• _POLECENIA_
a – Przedstaw w formie krótkiej listy akapit fragmentu rozpoczynający się od słów „Cudowna podróż przez wspomnienia”, zachowując jego główne informacje.
b – Przepisz wiernie z fragmentu tekst od słów „Cudowna podróż przez” aż do słów „odrzeć z zakłamania.” włącznie.

• _FRAGMENT TEKSTU_
Cudowna podróż przez wspomnienia, wzruszenia, okoliczności towarzyszące powstaniu kolejnych pieśni, będących wynikiem przeżyć własnych artysty, poszukiwania swojego miejsca, istoty życia, ale także obserwacji ludzi, sytuacji, fragmentów zasłyszanych rozmów. Ta wnikliwość była/jest przyczynkiem narodzin "perełek", które radują nasze dusze. Każdy odnajdzie w nich siebie. Wielu osobom pomogły spojrzeć inaczej na pewne sprawy, może nawet zrozumieć je, wielu otworzyły oczy i serca na niedole tego świata, na jego podłość, obłudę i niesprawiedliwość. Bowiem Szwed pochyla się nad ludźmi, którym się nie udało (znakomita piosenka o pewnej akcji charytatywnej). W prostych słowach potrafi oddać rzeczywistość (również tę polityczną), wejrzeć w jej absurdy, odrzeć z zakłamania.

• _DOSTARCZONY MATERIAŁ_
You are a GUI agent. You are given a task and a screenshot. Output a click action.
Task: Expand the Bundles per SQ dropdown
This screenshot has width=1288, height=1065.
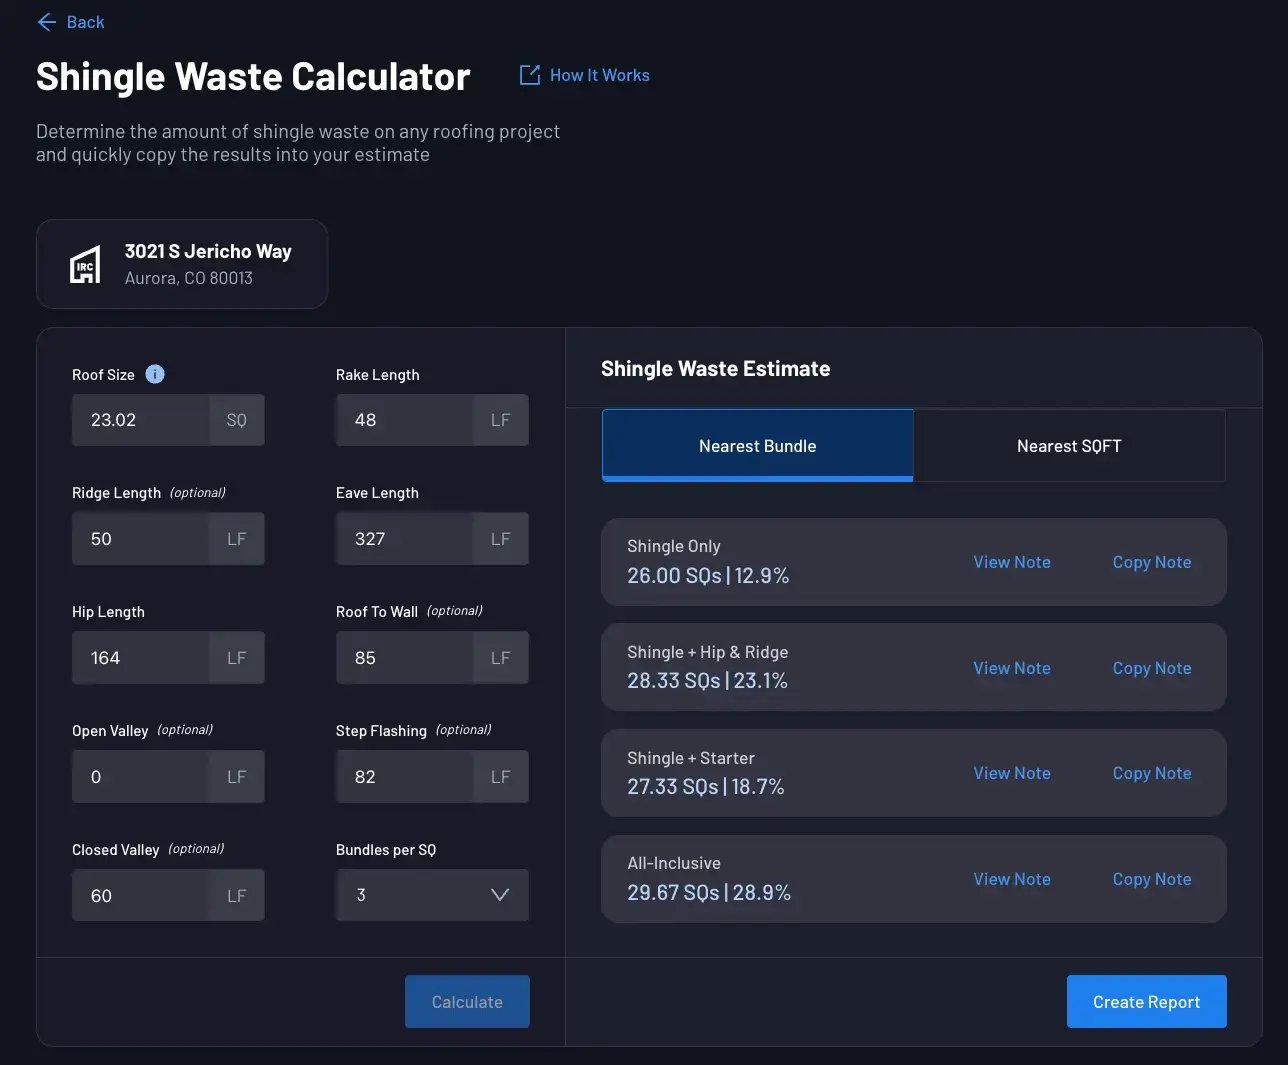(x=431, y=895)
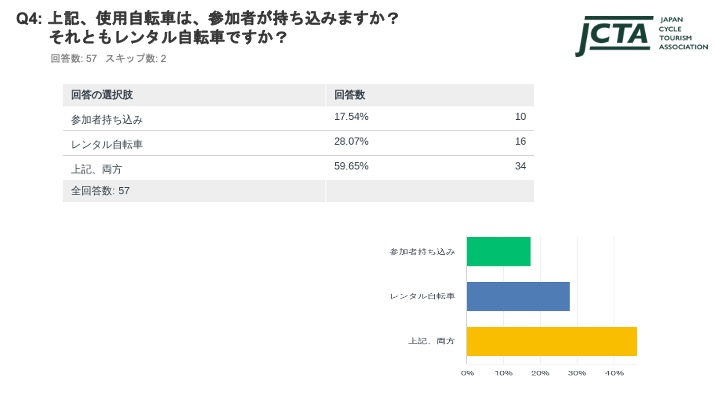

• _ODPOWIEDZI_
a –
- Cudowna podróż przez wspomnienia, wzruszenia i okoliczności powstania kolejnych pieśni.
- Pieśni wynikają z przeżyć własnych artysty, poszukiwania swojego miejsca i istoty życia oraz z obserwacji ludzi, sytuacji i fragmentów zasłyszanych rozmów.
- Ta wnikliwość daje początek „perełkom”, w których każdy odnajdzie siebie.
- Wielu osobom pomogły one inaczej spojrzeć na pewne sprawy i otworzyły im oczy i serca na niedole, podłość, obłudę i niesprawiedliwość świata.
- Szwed pochyla się nad ludźmi, którym się nie udało (np. piosenka o pewnej akcji charytatywnej).
- Prostymi słowami oddaje rzeczywistość, także polityczną, ukazuje jej absurdy i odziera ją z zakłamania.

b –
Cudowna podróż przez wspomnienia, wzruszenia, okoliczności towarzyszące powstaniu kolejnych pieśni, będących wynikiem przeżyć własnych artysty, poszukiwania swojego miejsca, istoty życia, ale także obserwacji ludzi, sytuacji, fragmentów zasłyszanych rozmów. Ta wnikliwość była/jest przyczynkiem narodzin "perełek", które radują nasze dusze. Każdy odnajdzie w nich siebie. Wielu osobom pomogły spojrzeć inaczej na pewne sprawy, może nawet zrozumieć je, wielu otworzyły oczy i serca na niedole tego świata, na jego podłość, obłudę i niesprawiedliwość. Bowiem Szwed pochyla się nad ludźmi, którym się nie udało (znakomita piosenka o pewnej akcji charytatywnej). W prostych słowach potrafi oddać rzeczywistość (również tę polityczną), wejrzeć w jej absurdy, odrzeć z zakłamania.